Il giudice si avventura senza paura nel definire il contenuto e la natura dell’attività sindacale per poter escludere l’azione di Mignano e degli altri operai che erano con lui, dall’ambito di una legittima azione sindacale. Confonde il comitato di lotta dei cassintegrati e licenziati FIAT con un comitato di giocatori di bocce o pescatori. Per questo attento conoscitore di cose sindacali, l’attività del Comitato o gruppo non ha niente a che fare con lo specifico rapporto di lavoro che li lega alla Fiat. Il giudice non sa che l’attività sindacale viene prima dalla specifica forma organizzativa che assume, essa è propria del lavoratore che si coalizza per difendersi nel rapporto di lavoratore subordinato. L’attività sindacale non si identifica con un’organizzazione sindacale specifica ma per le finalità che si propone. Il Comitato in questione è una forma organizzata di attività sindacale, che tratta di cassintegrazione e licenziamenti che sono per loro natura prima di tutto problemi “sindacali”.

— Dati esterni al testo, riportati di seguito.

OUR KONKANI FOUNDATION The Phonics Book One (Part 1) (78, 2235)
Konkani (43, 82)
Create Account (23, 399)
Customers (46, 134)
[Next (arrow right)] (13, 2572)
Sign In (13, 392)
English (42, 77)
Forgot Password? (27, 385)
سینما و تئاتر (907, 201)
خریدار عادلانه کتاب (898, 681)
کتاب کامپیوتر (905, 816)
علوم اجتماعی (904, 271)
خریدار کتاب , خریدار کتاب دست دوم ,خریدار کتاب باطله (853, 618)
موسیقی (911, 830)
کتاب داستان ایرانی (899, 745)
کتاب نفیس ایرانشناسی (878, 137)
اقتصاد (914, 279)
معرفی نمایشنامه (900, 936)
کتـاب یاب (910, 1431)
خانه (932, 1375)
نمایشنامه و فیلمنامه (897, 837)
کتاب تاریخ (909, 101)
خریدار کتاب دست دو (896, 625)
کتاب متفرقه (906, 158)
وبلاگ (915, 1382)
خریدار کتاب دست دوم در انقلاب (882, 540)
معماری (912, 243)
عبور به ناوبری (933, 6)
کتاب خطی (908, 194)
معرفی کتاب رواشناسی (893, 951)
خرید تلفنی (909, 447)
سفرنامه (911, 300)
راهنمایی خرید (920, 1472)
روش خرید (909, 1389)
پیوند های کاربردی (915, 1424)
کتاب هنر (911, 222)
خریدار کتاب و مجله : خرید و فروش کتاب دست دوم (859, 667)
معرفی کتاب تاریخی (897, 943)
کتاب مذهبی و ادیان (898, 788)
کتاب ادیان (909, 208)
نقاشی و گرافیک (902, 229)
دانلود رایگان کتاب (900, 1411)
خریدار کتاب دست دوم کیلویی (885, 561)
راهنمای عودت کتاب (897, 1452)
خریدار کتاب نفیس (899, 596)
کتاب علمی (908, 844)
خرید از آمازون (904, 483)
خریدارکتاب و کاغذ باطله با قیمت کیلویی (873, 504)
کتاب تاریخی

Il giudice è fautore invece di una vecchia tesi, tornata ora di moda, che solo il sindacato riconosciuto come tale da padroni e governi, una specie di sindacato di Stato, può svolgere attività sindacale. Andava di moda nel ventennio.

A questo punto il giudice entra nell’annoso problema della libertà di critica dello schiavo che non deve arrecare grave nocumento morale al proprio padrone. Lo schiavo non chiede un’astratta libertà di critica, non rivendica la liberta di dire ciò che pensa al padrone, rivendica invece la possibilità di denunciare ciò che lui è, rivendica la possibilità di rendere collettiva la sua presa di coscienza della schiavitù industriale a cui è sottomesso, rivendica la possibilità di chiamare il suo imprenditore padrone, di individuarlo come un detentore di schiavi. Siamo già in pericolo di arrecare un grave danno all’impresa, siamo già in pericolo di essere licenziati? Cosa c’entra la liberta di critica fatta dentro certi limiti, dell’uso di termini non offensivi ecc. delle notizie giornalistiche veritiere? Niente.

Il problema va posto in altri termini. Ci dobbiamo chiedere fino a quando l’attività di denuncia e di contrasto degli operai contro i padroni è possibile entro questo sistema di leggi? La risposta del giudice è semplice “fino a quando questa attività non produce grave nocumento morale e materiale al padrone”. Chi stabilirà questo limite? Sarà il giudice a stabilirlo e indicherà agli schiavi il grado di sottomissione che la società in quel momento impone loro . Finalmente la libertà di espressione trova il suo fondamento nella società reale. All’operaio subordinato questa libertà è data nei limiti che il suo padrone può accettare, altrimenti, se l’operaio passa il limite, potrà sempre correre dal magistrato a lamentarsi del danno morale e materiale che ne ha ricevuto e il giudice non farà altro che sanzionare lo schiavo. La sentenza in questione ci dice senza mezze misure che la legge è fatta dai padroni per i padroni, e la sua base sociale non cambia nemmeno quando per una serie di particolari circostanze una miserabile sentenza può darci ragione in quanto operai.

Veniamo al perno centrale del “riprovevole” atto compiuto da Mignano e altri.

Siamo nella realtà di una serie di suicidi di operai in cassa integrazione presi dalla disperazione, si suicidano mettendosi un cappio attorno al collo. Sono compagni di lavoro di Mignano che la Fiat ha sbattuto fuori dalla fabbrica, esiliati alcuni in reparti confino.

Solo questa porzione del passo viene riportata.